- [Extrait du texte]:
Pourquoi harmoniser la taxation sur les entreprises en Europe ?

, par Gaëtan du Peloux

Pourquoi harmoniser la taxation sur les entreprises en Europe ?

Beaucoup de citoyens et de personnalités politiques appellent à une harmonisation fiscale des entreprises au sein de l’Union européenne. Quelques éléments d’explication d’un débat prééminent afin de préparer l’après Covid-19.

Selon l’économiste français Thomas Piketty, l’UE manque cruellement d’une fiscalité des entreprises harmonisée, ce qui augmente les inégalités de revenus et crée un dumping fiscal et une concurrence négative entre les membres de l’UE. Pour lui, l’Irlande pratique le « dumping fiscal », avec son impôt sur les sociétés de 12,5 %, afin d’attirer les géants technologiques américains. Cela rend les autres États de l’UE moins attractifs en matière d’investissements et réduit leur capacité à financer les infrastructures. Selon les économistes De Mooij et Ederveen, une réduction de 1 % du taux d’imposition moyen effectif augmente les flux d’investissement de 5,9 %.

Cependant, l’Irlande compense également en ayant une imposition progressive des personnes physiques sur les revenus, afin de redistribuer les richesses, de financer les services et les institutions publiques et de réduire les inégalités. Le personnel politique irlandais (mais aussi des Pays-Bas et des États scandinaves) soutiennent également que la fiscalité dépend de la souveraineté des États et qu’une harmonisation de la fiscalité et du budget au niveau de l’UE peut inciter plusieurs États du Sud à faire du resquillage, à pratiquer l’aléa moral, en s’appuyant trop sur d’autres pays pour les financer en cas d’urgence.

- [Consigne de travail]: Selon l'extrait sur l'harmonisation fiscale en Europe, pourquoi Thomas Piketty estime-t-il que l'impôt irlandais sur les sociétés de 12,5 % pénalise les autres États de l'UE ? Répondez en une à trois phrases.

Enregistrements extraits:
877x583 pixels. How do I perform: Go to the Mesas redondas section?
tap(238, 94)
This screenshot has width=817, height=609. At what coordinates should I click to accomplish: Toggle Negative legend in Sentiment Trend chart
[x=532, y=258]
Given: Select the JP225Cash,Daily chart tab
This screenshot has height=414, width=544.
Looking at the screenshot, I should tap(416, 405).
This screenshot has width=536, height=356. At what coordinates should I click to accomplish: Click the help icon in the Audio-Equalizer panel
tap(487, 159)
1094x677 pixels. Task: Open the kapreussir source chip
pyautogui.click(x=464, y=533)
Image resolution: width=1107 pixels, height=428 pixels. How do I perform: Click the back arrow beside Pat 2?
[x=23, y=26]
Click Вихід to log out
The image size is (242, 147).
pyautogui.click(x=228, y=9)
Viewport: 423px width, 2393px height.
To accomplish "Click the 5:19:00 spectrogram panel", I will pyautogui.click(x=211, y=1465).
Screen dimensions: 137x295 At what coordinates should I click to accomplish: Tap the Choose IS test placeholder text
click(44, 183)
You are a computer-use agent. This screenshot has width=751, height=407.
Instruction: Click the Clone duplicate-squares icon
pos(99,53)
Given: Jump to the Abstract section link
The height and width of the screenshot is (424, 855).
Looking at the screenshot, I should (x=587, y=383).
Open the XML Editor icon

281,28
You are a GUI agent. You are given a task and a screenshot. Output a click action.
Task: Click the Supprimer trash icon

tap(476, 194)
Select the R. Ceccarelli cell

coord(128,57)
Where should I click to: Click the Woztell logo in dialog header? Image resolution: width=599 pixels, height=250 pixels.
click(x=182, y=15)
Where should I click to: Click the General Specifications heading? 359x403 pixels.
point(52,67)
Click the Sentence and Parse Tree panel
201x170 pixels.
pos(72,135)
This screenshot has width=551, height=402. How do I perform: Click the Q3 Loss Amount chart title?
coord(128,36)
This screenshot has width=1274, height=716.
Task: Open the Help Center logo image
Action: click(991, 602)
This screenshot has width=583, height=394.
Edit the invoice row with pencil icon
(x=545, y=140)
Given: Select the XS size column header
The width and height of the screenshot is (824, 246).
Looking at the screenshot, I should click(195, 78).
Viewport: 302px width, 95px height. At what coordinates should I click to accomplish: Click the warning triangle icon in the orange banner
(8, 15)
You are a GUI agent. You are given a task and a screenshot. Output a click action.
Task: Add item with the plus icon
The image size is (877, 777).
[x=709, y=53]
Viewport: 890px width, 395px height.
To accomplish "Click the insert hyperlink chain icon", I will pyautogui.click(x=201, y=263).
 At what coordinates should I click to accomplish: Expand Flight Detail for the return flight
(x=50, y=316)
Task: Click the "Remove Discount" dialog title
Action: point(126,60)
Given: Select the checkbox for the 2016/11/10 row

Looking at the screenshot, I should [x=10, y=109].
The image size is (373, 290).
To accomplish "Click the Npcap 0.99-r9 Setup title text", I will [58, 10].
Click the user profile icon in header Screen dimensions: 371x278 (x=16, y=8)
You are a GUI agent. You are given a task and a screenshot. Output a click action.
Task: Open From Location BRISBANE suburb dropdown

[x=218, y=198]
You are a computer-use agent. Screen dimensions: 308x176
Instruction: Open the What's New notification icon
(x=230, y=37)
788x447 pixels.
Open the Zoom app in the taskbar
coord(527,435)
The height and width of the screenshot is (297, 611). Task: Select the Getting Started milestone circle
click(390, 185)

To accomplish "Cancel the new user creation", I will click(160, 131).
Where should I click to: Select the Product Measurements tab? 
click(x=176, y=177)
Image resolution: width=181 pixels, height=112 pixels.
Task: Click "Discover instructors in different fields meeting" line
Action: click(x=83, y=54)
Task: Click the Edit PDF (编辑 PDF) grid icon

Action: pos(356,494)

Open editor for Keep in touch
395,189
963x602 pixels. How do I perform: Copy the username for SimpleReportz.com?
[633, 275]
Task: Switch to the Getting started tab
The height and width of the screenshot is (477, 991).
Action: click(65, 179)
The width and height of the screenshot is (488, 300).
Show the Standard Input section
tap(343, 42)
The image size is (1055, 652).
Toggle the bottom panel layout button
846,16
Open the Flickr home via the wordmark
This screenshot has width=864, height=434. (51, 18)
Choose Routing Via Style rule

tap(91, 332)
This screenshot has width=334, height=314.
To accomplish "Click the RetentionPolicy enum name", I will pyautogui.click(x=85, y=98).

- [Corrigé]: D'après Thomas Piketty, l'Irlande pratique ce taux de 12,5 % pour attirer les géants technologiques américains, ce qu'il appelle du « dumping fiscal ». Cela rend les autres États de l'UE moins attractifs en matière d'investissements et réduit leur capacité à financer les infrastructures.